Diferencia ainda avaliação formativa, que oferece feedback contínuo ao aluno durante o curso, de avaliação final, que serve para avaliar o resultado final do aprendizado. O feedback é mais valioso quando os alunos têm a oportunidade de utilizá-lo e revisar seu pensamento enquanto estão trabalhando em um projeto. Avaliações para medir a compreensão dos conceitos devem também ser utilizadas, assim como portfólios, que servem tanto para avaliar o trabalho em progresso do aluno quanto para discuti-lo com o professor, os colegas e a comunidade.
7. Effective Teaching: Examples in History, Mathematics, and Science avalia algumas experiências de sucesso no ensino nessas disciplinas, que combinam uma compreensão profunda da estrutura e epistemologia das disciplinas com o conhecimento dos tipos de atividades que podem ajudar os alunos a entender a disciplina por si próprios, ou seja, do conteúdo da disciplina e de pedagogia. Inicialmente, é citado o exemplo de Barb Johnson, que começa seus cursos com 2 perguntas para os seus alunos: “Que dúvidas vocês têm em relação a vocês?” e “Que dúvidas vocês têm em relação ao mundo?”. Em grupo, as perguntas são depuradas e organizadas, e a discussão é então aberta até se chegar a um consenso sobre a lista de perguntas da classe. Essas perguntas tornam-se então as guias para a elaboração do currículo, o que acaba criando um senso de comunidade de aprendizagem. Vários dos exemplos estudados durante o capítulo no ensino de história, matemática e ciências envolvem aprendizado ativo, construção de modelos por parte dos alunos e atividades em grupo.
8. Teacher Learning investiga as oportunidades para aprendizagem por parte dos professores nos Estados Unidos, que, segundo o texto, não são muitas nem produzem professores criativos.
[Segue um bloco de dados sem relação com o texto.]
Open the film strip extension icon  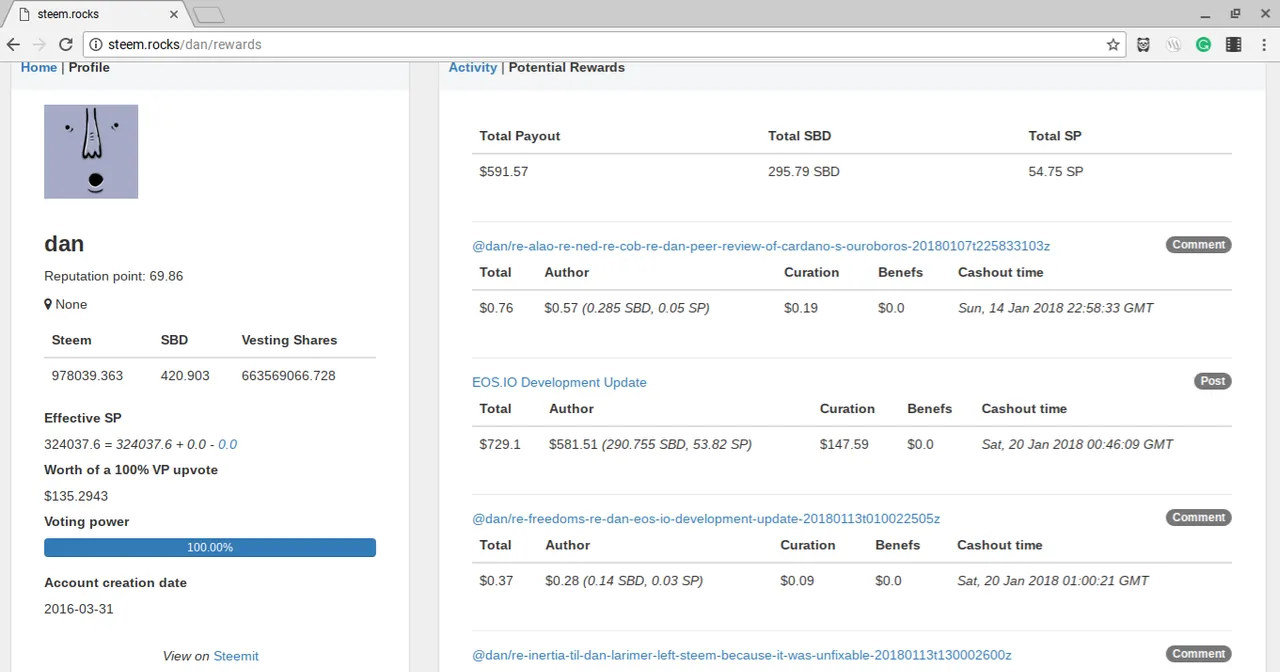coord(1233,45)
A análise está dividida nos 4 tipos de ambientes de aprendizagem desenvolvidos no capítulo 6, assim como em pesquisas práticas, estudo e treinamento antes da prática pedagógica (que são bastante criticados) e outras questões. O capítulo fala ainda da importância do conceito da aprendizagem por toda a vida, no caso dos professores.
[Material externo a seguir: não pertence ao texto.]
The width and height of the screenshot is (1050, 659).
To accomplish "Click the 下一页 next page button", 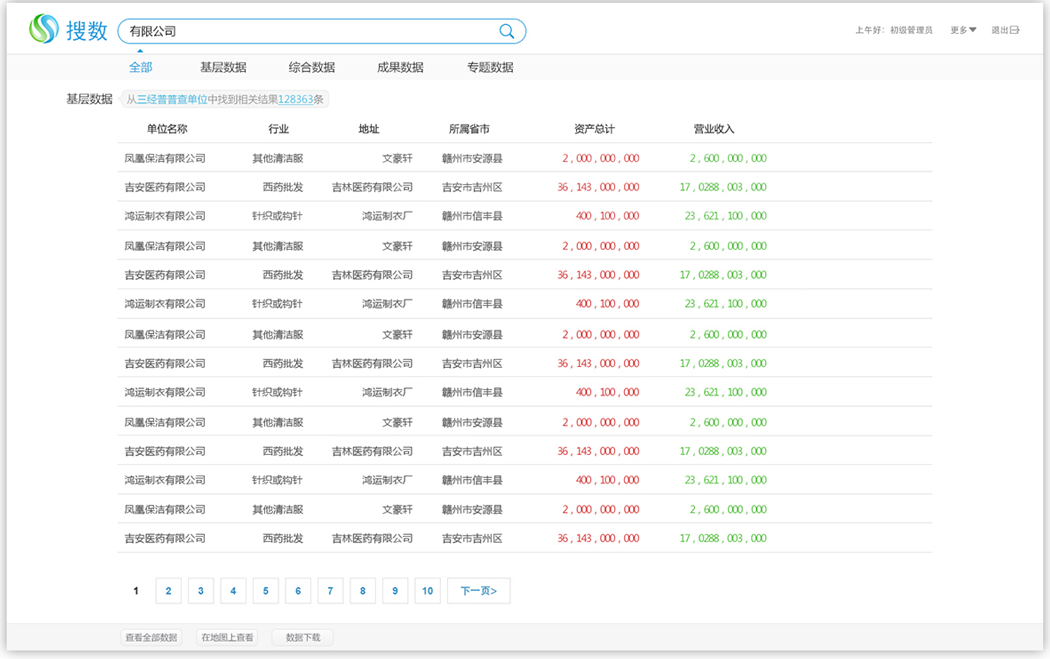I will pos(478,591).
9. Technology to Support Learning explora como as novas tecnologias podem ser utilizadas para aperfeiçoar os currículos com problemas baseados no mundo real; oferecer suporte e ferramentas para melhorar o aprendizado; oferecer aos alunos e professores mais oportunidades para feedback, reflexão e revisão; construir comunidades locais e globais que incluam professores, administradores, alunos, pais, cientistas e outros interessados; e expandir as oportunidades para o aprendizado de professores. Pela data de publicação do livro, percebe-se imediatamente que neste ponto o texto é datado, especialmente nos exemplos mencionados.
Part IV – Future Directions for the Science of Learning
10. Conclusions resume as 6 áreas relevantes para uma compreensão mais profunda dos processo de aprendizagem: o papel do conhecimento prévio no aprendizado; plasticidade e experiências da criança no desenvolvimento do cérebro; aprendizado como um processo ativo; aprender para compreender; expertise adptativa; e aprendizagem como um empreendimento que consome tempo. Além disso, revisa também pesquisas em 5 áreas adicionais que são relevantes para o ensino e ambientes que suportam o aprendizado efetivo: a importância de contextos sociais e culturais, transferência e as condições para uma aplicação mais ampla do aprendizado, a especificidade dos temas tratados nas disciplinas, avaliação para suportar o aprendizado, e as novas tecnologias educacionais. É um apanhado e resumo de tudo o que foi apresentado nos capítulos anteriores.
11. Next Steps for Research apresenta uma longa lista de sugestões para a utilização das conclusões do texto e para pesquisas futuras.
Uma incrível lista de References por capítulos, Biographical Sketches of Committees’ Members and Staff, Acknowledgments e Index (com hiperlinks) encerram o texto.